SET TASK: Update the data below by replacing every occurrence of "Switch to" with "Go to". Leave everything else unchanged.

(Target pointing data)
==*==

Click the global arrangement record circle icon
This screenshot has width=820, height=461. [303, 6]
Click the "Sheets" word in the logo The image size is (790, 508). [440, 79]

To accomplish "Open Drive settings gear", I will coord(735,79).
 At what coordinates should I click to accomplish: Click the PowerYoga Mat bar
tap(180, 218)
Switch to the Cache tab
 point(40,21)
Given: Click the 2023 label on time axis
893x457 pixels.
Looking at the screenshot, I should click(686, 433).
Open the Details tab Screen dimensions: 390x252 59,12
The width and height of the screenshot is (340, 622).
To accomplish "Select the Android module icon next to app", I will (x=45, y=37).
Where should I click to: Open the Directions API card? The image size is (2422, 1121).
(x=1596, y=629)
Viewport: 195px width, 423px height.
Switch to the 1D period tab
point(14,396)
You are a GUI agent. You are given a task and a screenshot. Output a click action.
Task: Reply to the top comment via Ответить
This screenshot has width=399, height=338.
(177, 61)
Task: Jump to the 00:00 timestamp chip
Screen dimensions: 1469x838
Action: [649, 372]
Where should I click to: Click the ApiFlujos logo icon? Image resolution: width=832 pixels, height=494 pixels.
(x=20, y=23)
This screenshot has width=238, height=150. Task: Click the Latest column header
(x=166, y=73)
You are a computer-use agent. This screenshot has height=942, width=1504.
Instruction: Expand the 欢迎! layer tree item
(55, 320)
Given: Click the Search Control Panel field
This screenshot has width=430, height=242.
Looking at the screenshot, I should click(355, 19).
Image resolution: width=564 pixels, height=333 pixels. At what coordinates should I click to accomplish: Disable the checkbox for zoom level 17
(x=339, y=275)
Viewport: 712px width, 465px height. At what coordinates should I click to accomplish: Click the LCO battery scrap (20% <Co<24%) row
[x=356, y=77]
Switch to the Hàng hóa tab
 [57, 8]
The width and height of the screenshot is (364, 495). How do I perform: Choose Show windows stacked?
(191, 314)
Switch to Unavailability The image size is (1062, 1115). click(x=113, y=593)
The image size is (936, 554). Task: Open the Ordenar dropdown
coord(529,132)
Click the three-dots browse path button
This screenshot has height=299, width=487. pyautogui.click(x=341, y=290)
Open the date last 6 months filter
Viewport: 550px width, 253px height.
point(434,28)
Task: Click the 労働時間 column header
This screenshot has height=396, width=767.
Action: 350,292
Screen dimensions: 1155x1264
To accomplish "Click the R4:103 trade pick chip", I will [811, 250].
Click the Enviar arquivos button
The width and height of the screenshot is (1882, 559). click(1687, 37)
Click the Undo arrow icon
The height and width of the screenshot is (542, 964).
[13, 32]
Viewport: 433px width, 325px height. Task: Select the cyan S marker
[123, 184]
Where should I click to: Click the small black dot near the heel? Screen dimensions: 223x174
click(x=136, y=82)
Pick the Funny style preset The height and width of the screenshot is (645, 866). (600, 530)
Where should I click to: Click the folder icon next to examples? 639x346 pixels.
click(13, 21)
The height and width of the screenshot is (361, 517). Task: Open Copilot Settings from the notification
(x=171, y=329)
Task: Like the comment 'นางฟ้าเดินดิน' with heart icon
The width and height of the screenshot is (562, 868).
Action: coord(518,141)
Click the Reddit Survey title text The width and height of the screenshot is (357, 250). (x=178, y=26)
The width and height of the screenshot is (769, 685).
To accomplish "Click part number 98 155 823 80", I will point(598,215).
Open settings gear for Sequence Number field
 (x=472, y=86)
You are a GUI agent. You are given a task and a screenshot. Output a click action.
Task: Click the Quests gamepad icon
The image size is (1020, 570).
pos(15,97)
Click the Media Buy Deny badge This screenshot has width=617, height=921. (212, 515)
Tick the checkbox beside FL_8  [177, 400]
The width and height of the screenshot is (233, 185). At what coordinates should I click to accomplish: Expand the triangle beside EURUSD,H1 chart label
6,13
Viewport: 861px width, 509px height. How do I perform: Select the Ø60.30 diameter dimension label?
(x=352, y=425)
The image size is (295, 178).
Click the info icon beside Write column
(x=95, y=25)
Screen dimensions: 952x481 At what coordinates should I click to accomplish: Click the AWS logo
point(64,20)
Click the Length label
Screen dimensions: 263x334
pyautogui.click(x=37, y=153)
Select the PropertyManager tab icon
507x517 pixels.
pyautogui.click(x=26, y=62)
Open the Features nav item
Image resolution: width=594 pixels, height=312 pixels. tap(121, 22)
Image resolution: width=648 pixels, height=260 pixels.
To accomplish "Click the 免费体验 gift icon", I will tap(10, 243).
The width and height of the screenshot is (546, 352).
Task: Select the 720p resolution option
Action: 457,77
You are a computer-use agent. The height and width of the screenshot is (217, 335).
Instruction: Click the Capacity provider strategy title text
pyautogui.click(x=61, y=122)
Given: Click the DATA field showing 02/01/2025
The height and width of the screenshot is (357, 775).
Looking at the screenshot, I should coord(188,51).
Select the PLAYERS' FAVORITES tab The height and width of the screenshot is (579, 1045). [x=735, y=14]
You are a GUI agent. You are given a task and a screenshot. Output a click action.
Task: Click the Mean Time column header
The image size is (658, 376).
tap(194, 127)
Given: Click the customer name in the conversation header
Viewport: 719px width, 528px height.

==*==

SOLUTION TO THE EXERCISE:
Click the global arrangement record circle icon
This screenshot has width=820, height=461. [303, 6]
Click the "Sheets" word in the logo The image size is (790, 508). [440, 79]

To accomplish "Open Drive settings gear", I will coord(735,79).
 At what coordinates should I click to accomplish: Click the PowerYoga Mat bar
tap(180, 218)
Go to the Cache tab
 point(40,21)
Given: Click the 2023 label on time axis
893x457 pixels.
Looking at the screenshot, I should click(686, 433).
Open the Details tab Screen dimensions: 390x252 59,12
The width and height of the screenshot is (340, 622).
To accomplish "Select the Android module icon next to app", I will (x=45, y=37).
Where should I click to: Open the Directions API card? The image size is (2422, 1121).
(x=1596, y=629)
Viewport: 195px width, 423px height.
Go to the 1D period tab
point(14,396)
You are a GUI agent. You are given a task and a screenshot. Output a click action.
Task: Reply to the top comment via Ответить
This screenshot has width=399, height=338.
(177, 61)
Task: Jump to the 00:00 timestamp chip
Screen dimensions: 1469x838
Action: [649, 372]
Where should I click to: Click the ApiFlujos logo icon? Image resolution: width=832 pixels, height=494 pixels.
(x=20, y=23)
This screenshot has width=238, height=150. Task: Click the Latest column header
(x=166, y=73)
You are a computer-use agent. This screenshot has height=942, width=1504.
Instruction: Expand the 欢迎! layer tree item
(55, 320)
Given: Click the Search Control Panel field
This screenshot has width=430, height=242.
Looking at the screenshot, I should click(355, 19).
Image resolution: width=564 pixels, height=333 pixels. At what coordinates should I click to accomplish: Disable the checkbox for zoom level 17
(x=339, y=275)
Viewport: 712px width, 465px height. At what coordinates should I click to accomplish: Click the LCO battery scrap (20% <Co<24%) row
[x=356, y=77]
Go to the Hàng hóa tab
 [57, 8]
The width and height of the screenshot is (364, 495). How do I perform: Choose Show windows stacked?
(191, 314)
Go to Unavailability The image size is (1062, 1115). click(x=113, y=593)
The image size is (936, 554). Task: Open the Ordenar dropdown
coord(529,132)
Click the three-dots browse path button
This screenshot has height=299, width=487. pyautogui.click(x=341, y=290)
Open the date last 6 months filter
Viewport: 550px width, 253px height.
point(434,28)
Task: Click the 労働時間 column header
This screenshot has height=396, width=767.
Action: 350,292
Screen dimensions: 1155x1264
To accomplish "Click the R4:103 trade pick chip", I will [811, 250].
Click the Enviar arquivos button
The width and height of the screenshot is (1882, 559). click(1687, 37)
Click the Undo arrow icon
The height and width of the screenshot is (542, 964).
[13, 32]
Viewport: 433px width, 325px height. Task: Select the cyan S marker
[123, 184]
Where should I click to: Click the small black dot near the heel? Screen dimensions: 223x174
click(x=136, y=82)
Pick the Funny style preset The height and width of the screenshot is (645, 866). (600, 530)
Where should I click to: Click the folder icon next to examples? 639x346 pixels.
click(13, 21)
The height and width of the screenshot is (361, 517). Task: Open Copilot Settings from the notification
(x=171, y=329)
Task: Like the comment 'นางฟ้าเดินดิน' with heart icon
The width and height of the screenshot is (562, 868).
Action: coord(518,141)
Click the Reddit Survey title text The width and height of the screenshot is (357, 250). (x=178, y=26)
The width and height of the screenshot is (769, 685).
To accomplish "Click part number 98 155 823 80", I will point(598,215).
Open settings gear for Sequence Number field
 (x=472, y=86)
You are a GUI agent. You are given a task and a screenshot. Output a click action.
Task: Click the Quests gamepad icon
The image size is (1020, 570).
pos(15,97)
Click the Media Buy Deny badge This screenshot has width=617, height=921. (212, 515)
Tick the checkbox beside FL_8  [177, 400]
The width and height of the screenshot is (233, 185). At what coordinates should I click to accomplish: Expand the triangle beside EURUSD,H1 chart label
6,13
Viewport: 861px width, 509px height. How do I perform: Select the Ø60.30 diameter dimension label?
(x=352, y=425)
The image size is (295, 178).
Click the info icon beside Write column
(x=95, y=25)
Screen dimensions: 952x481 At what coordinates should I click to accomplish: Click the AWS logo
point(64,20)
Click the Length label
Screen dimensions: 263x334
pyautogui.click(x=37, y=153)
Select the PropertyManager tab icon
507x517 pixels.
pyautogui.click(x=26, y=62)
Open the Features nav item
Image resolution: width=594 pixels, height=312 pixels. tap(121, 22)
Image resolution: width=648 pixels, height=260 pixels.
To accomplish "Click the 免费体验 gift icon", I will tap(10, 243).
The width and height of the screenshot is (546, 352).
Task: Select the 720p resolution option
Action: 457,77
You are a computer-use agent. The height and width of the screenshot is (217, 335).
Instruction: Click the Capacity provider strategy title text
pyautogui.click(x=61, y=122)
Given: Click the DATA field showing 02/01/2025
The height and width of the screenshot is (357, 775).
Looking at the screenshot, I should coord(188,51).
Select the PLAYERS' FAVORITES tab The height and width of the screenshot is (579, 1045). [x=735, y=14]
You are a GUI agent. You are given a task and a screenshot. Output a click action.
Task: Click the Mean Time column header
The image size is (658, 376).
tap(194, 127)
Given: Click the customer name in the conversation header
Viewport: 719px width, 528px height.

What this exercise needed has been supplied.